---- LISTED RECORDS

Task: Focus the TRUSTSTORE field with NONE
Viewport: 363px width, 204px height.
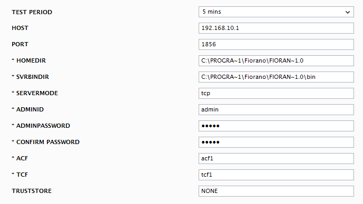Action: pos(276,191)
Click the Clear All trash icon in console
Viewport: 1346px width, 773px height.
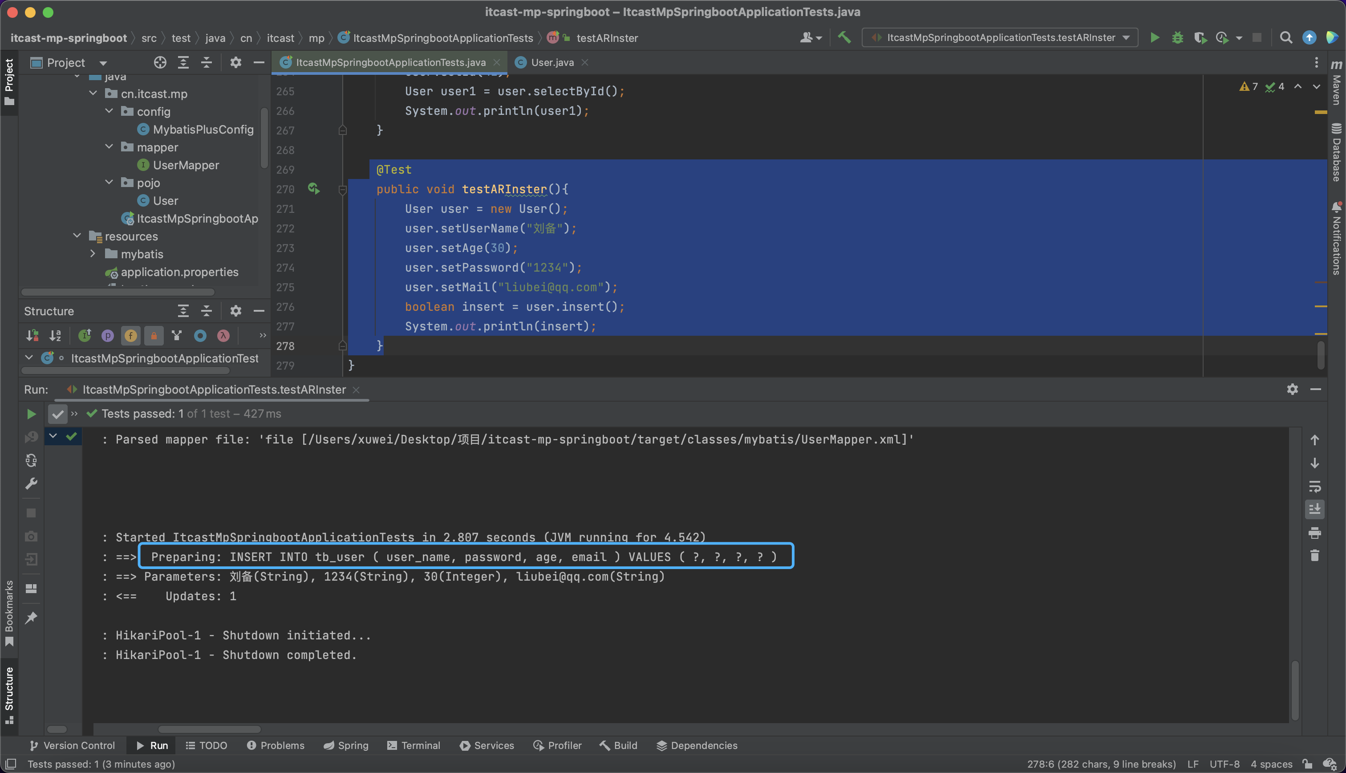(1315, 556)
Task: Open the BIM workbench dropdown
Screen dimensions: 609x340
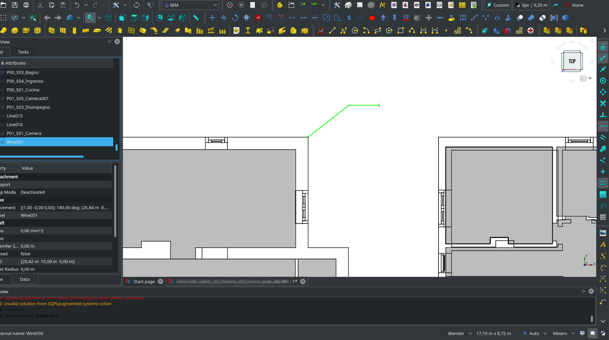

--------

TASK GOAL: Render every line of the items above as a numbered list, skipping blank lines. Leave the pictures out of the list.

SOLUTION TO THE EXERCISE:
1. Task: Focus the TRUSTSTORE field with NONE
2. Viewport: 363px width, 204px height.
3. Action: pos(276,191)
4. Click the Clear All trash icon in console
5. Viewport: 1346px width, 773px height.
6. (1315, 556)
7. Task: Open the BIM workbench dropdown
8. Screen dimensions: 609x340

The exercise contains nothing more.